**Work to complete:**
Return the full set of entries below exactly, leaving every image out.

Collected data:
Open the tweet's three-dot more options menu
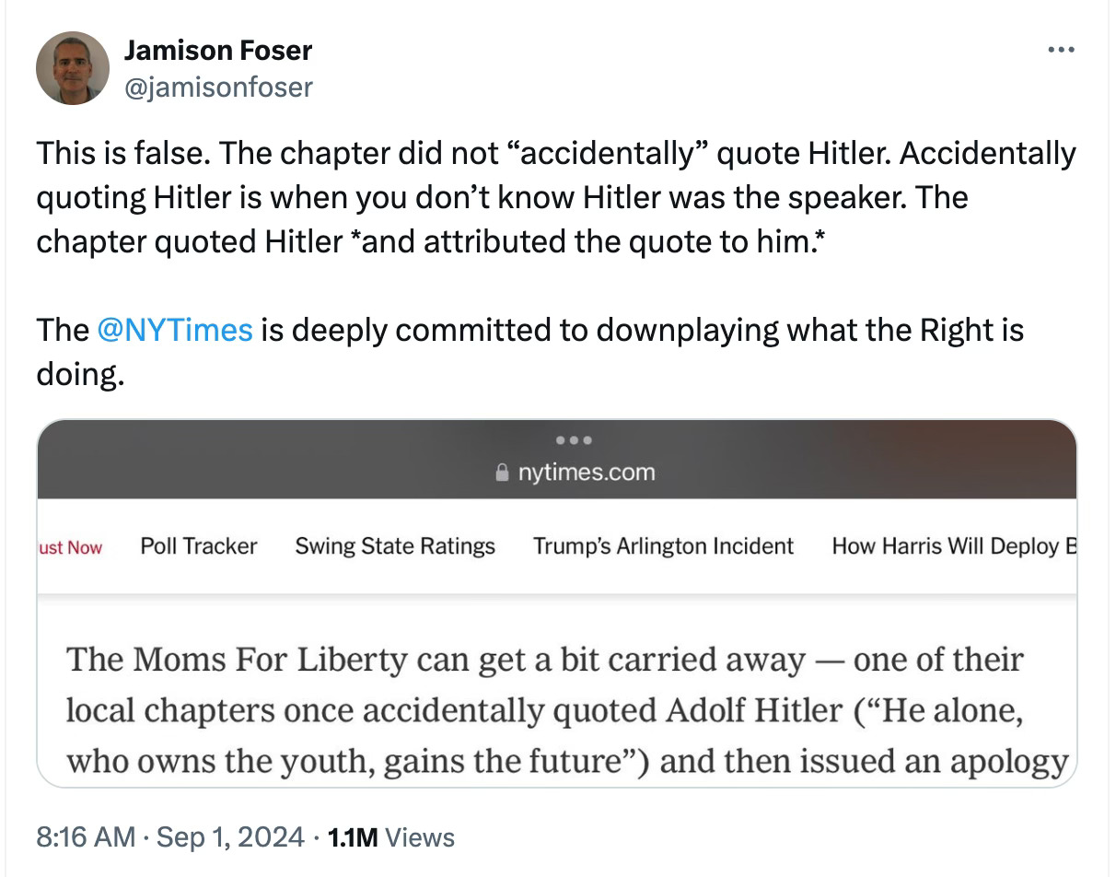This screenshot has height=877, width=1116. tap(1063, 49)
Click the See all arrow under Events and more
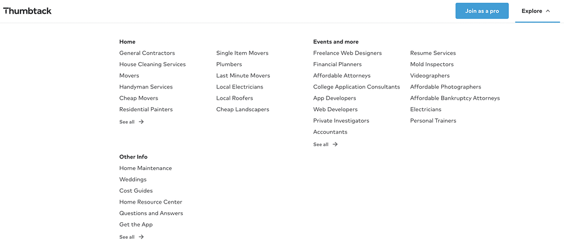Image resolution: width=564 pixels, height=247 pixels. point(335,145)

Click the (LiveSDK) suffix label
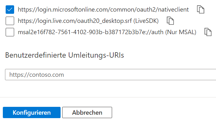point(146,21)
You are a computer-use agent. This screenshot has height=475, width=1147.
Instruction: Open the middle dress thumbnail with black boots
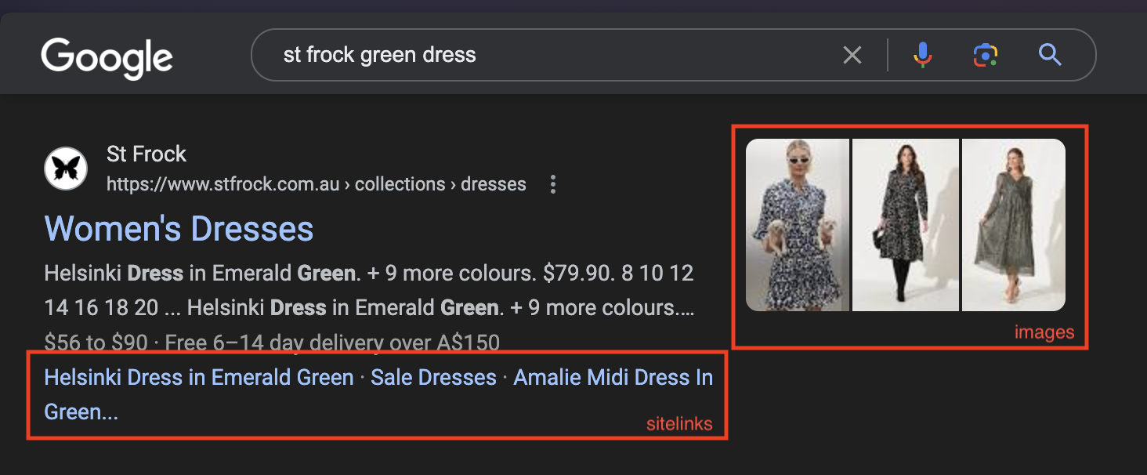click(x=906, y=225)
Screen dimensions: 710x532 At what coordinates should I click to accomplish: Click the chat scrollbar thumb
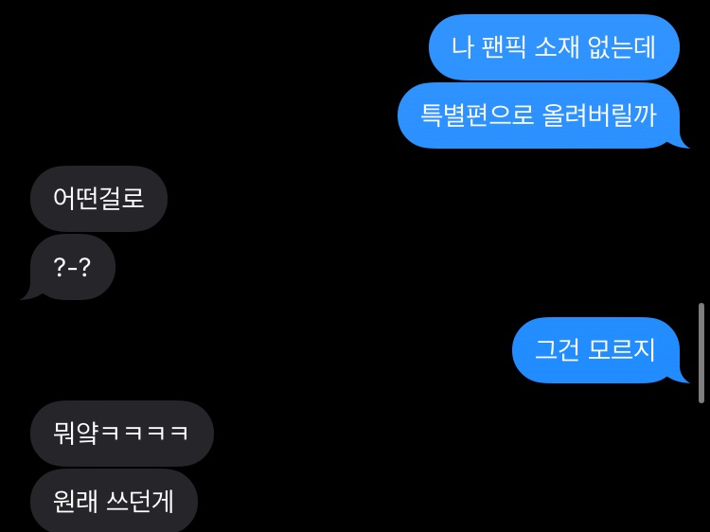701,353
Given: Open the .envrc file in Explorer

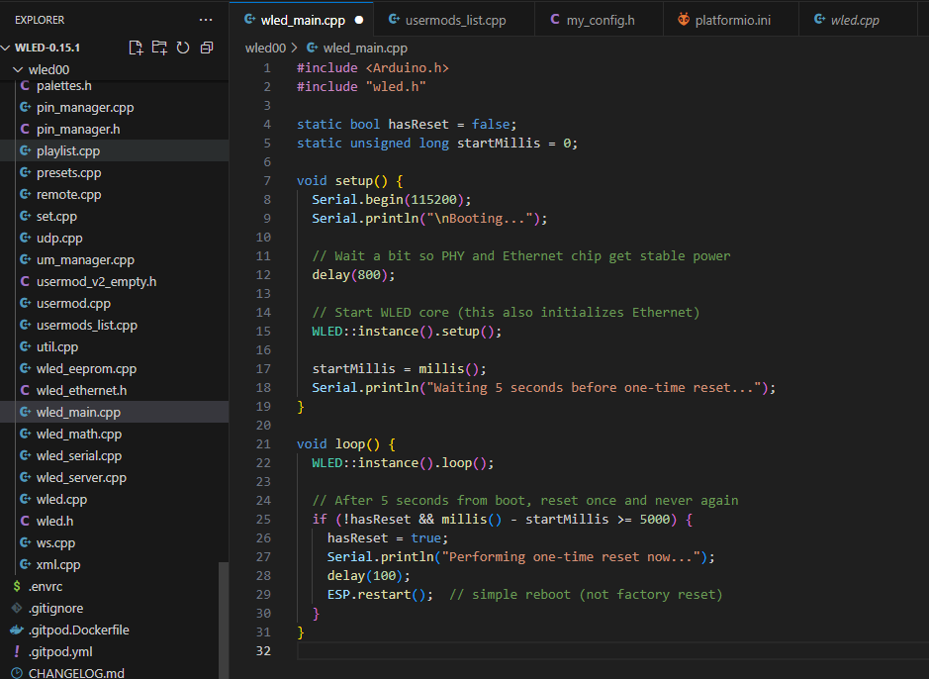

**Task output:**
Open the tweet's three-dot more options menu
This screenshot has height=877, width=1116. tap(1063, 49)
Click the See all arrow under Events and more
Image resolution: width=564 pixels, height=247 pixels. point(335,145)

Click the (LiveSDK) suffix label
point(146,21)
You are a computer-use agent. This screenshot has height=475, width=1147.
Instruction: Open the middle dress thumbnail with black boots
click(x=906, y=225)
Screen dimensions: 710x532 At what coordinates should I click to accomplish: Click the chat scrollbar thumb
701,353
Given: Open the .envrc file in Explorer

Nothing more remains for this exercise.